• **Texto citado**
# # #

La violencia produjo conflictos personales que se van a arrastrar de por vida, y dan cuenta de una función de los testimonios. También sin dar nombres, un jefe militar calderonista, primo hermano del ex presidente Calderón Guardia, de apellido Mora Quesada, recuerda “como un incidente que lo ha atormentado toda su vida”, el asesinato de un joven de apellido Morice, en diciembre de 1948. A la distancia de cincuenta años, él le dice a los familiares del muchacho que su muerte fue rápida y sin sufrimiento, ya que se le disparó por detrás y en la cabeza. Este tardío consuelo llegó acompañado de un motivo desconsolador. Presuntamente, la víctima escuchó una discusión sobre la posibilidad de atacar un grupo de camiones del Gobierno que transportaba hombres y armas, idea que, sin embargo, fue desechada porque no se contaba con la gente para llevarla a cabo. Según esto, el joven murió por nada. Unos reglones más adelante, el relator agrega que días después de esta muerte ocurrió otro crimen similar, del cual también fue también testigo. Un campesino de unos veinte años de edad fue tomado por espía y ejecutado. El narrador se reprocha no haber tenido el valor de impedir el asesinato: “me faltaron agallas para oponerme con más vigor a este crimen”. A muchos años de distancia, continuaba viendo la mirada del joven. Muertes como éstas ilustran, dice él, que la guerra transforma a los hombres en seres a quienes les “parecía normal dar rienda suelta a sus más bajos instintos.” Habla de él mismo y de los suyos. En esta misma secuencia cuenta que uno de sus compañeros asesinó a otro para robarle unos dientes de oro. Fue fusilado. Unas páginas después, Mora relata que tomó disposiciones para que “no se volvieran a cometer excesos de ninguna clase y, sobre todo, actos de abusos contra las mujeres.” Impartió la orden de fusilar a quien “abusara de las mujeres” en los poblados por donde pasaban.27 El comentario y la medida dejan planteada la pregunta sobre la frecuencia de los llamados “abusos”.

# # #

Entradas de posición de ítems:

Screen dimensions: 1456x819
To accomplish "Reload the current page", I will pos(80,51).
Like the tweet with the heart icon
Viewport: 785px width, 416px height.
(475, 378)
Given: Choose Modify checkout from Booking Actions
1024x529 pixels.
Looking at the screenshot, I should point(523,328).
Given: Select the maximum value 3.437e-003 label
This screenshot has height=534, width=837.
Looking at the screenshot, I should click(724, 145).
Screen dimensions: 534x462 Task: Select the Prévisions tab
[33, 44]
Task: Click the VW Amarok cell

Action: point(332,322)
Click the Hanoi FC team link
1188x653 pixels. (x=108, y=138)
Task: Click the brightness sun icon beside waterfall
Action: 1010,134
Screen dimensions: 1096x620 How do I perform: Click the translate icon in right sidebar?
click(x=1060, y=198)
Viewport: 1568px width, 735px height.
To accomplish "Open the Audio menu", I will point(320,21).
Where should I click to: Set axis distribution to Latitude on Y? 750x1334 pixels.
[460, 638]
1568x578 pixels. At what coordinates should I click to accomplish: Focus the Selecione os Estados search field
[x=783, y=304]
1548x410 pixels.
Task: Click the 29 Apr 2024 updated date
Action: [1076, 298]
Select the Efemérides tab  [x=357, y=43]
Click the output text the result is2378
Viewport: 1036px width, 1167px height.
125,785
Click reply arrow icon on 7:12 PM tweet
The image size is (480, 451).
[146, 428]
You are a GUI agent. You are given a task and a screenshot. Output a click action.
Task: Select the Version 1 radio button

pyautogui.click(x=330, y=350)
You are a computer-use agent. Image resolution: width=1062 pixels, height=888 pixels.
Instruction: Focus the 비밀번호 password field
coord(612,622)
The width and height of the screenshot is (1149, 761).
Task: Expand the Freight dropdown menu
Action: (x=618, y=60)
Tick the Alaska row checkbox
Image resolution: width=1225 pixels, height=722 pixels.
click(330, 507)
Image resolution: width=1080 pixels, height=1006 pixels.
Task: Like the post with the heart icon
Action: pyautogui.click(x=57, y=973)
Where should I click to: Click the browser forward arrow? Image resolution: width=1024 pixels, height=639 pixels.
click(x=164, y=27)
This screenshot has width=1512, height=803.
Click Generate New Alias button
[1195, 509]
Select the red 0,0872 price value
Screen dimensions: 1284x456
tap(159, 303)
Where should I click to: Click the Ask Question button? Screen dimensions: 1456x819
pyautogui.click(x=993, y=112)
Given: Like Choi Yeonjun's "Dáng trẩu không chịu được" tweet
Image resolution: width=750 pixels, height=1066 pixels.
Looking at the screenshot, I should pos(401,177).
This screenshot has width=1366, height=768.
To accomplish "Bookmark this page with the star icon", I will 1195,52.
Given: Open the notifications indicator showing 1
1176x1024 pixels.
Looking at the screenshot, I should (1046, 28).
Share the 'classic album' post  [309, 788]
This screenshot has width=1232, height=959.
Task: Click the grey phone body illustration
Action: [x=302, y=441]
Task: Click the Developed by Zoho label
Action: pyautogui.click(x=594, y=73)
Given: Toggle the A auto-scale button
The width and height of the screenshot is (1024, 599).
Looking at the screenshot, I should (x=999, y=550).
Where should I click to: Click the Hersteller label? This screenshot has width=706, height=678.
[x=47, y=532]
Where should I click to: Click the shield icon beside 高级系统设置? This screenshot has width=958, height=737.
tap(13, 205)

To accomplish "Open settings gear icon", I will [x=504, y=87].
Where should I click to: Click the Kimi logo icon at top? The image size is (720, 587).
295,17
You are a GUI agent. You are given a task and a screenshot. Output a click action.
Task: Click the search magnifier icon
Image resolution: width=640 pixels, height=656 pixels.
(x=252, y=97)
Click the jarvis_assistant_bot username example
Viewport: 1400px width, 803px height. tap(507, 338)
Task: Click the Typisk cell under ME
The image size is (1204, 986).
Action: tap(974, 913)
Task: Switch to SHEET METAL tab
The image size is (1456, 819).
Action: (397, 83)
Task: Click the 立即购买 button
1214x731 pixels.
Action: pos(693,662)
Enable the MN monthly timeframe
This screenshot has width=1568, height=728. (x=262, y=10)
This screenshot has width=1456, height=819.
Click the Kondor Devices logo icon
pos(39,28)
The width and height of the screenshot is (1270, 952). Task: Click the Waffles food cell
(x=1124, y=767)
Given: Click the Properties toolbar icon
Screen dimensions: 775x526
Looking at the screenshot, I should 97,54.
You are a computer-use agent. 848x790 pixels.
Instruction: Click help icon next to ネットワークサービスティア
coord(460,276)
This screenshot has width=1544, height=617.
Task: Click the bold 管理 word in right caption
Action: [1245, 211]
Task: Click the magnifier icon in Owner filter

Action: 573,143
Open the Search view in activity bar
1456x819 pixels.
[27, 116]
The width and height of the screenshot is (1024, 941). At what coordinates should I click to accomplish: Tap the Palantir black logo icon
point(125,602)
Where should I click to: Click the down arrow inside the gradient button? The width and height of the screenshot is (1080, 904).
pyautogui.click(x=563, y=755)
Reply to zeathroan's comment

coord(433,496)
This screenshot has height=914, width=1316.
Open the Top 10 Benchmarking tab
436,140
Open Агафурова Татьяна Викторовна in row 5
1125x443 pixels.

# # #

• **Tu objetivo**
Prosigue el texto citado sobre los testimonios de violencia de 1948 a partir de su última oración.

• **Resultado final**
En un testimonio de marzo-abril del 48, un insurgente menciona el drama de una niña de catorce años “abusada por catorce mariachis”, que fue encontrada a punto de morir. De nuevo la palabra violación es evitada pero es de lo que se habla. Quien hace el relato habla también de una “impresión que nunca se ha podido borrar de la mente”.28 Sobre el tema de las violaciones hay indicios fugaces en los escritos publicados. Parece ser un tema prohibido. Un niño de Corralillo de Cartago menciona que en su pueblo se decía que dos de sus primas habían sido violadas “por los nicaragüenses”29 y una niña de Alajuela descubre al cabo de los años que una mujer conocida había sido violada por gente de uniforme.30 En los documentos de los Tribunales de Sanciones Inmediatas aparece una causa por la muerte de un niño de cuatro años por disparos contra las viviendas, y la violación de una joven campesina, hechos ocurridos en Bustamante de Cartago. Según esta documentación esta mujer misma se negó a decir lo que le ocurrió. En una nota fechada el 2 de abril de 1948, el jefe de destacamento gubernamental estacionado en Corralillo, el coronel Garrido, solicitó al Juez Instructor Militar que se iniciara un juicio contra un soldado de apellido Ortega. En esa nota se dice que redujo a la mujer a la fuerza para satisfacer sus deseos.31 En otro relato, una mujer menciona que su madre le había contado sobre un grupo de insurgentes dispuestos a ultrajar a las mujeres que se habían refugiado en una escuela. El jefe del grupo era un pariente de la madre, su primo.32

Una primera conclusión salta a la vista. Sería incorrecto pensar en las consecuencias de la violencia política solo desde el punto de vista de las muertes acontecidas durante los enfrentamientos de 1948, o al número indeterminado de muertes ocurridas en los choques que se dieron entre 1946 y 1955. Hubo un costo adicional, muy difícil de contabilizar, del cual encontramos huellas dispersas pero persistentes en los testimonios. Mora Quesada es uno de los pocos que reconoce su implicación pasiva en dos crímenes ajenos a los enfrentamientos. Dice no haber hablado antes al respecto por vergüenza, pero también por el miedo a la posible reacción (vengativa) de los parientes de Morice. No obstante, su silencio también obedece a que respetó un pacto de silencio con sus compañeros; Mora escribe cuando era el último de los testigos que quedaba con vida, todavía reservándose los nombres de los implicados.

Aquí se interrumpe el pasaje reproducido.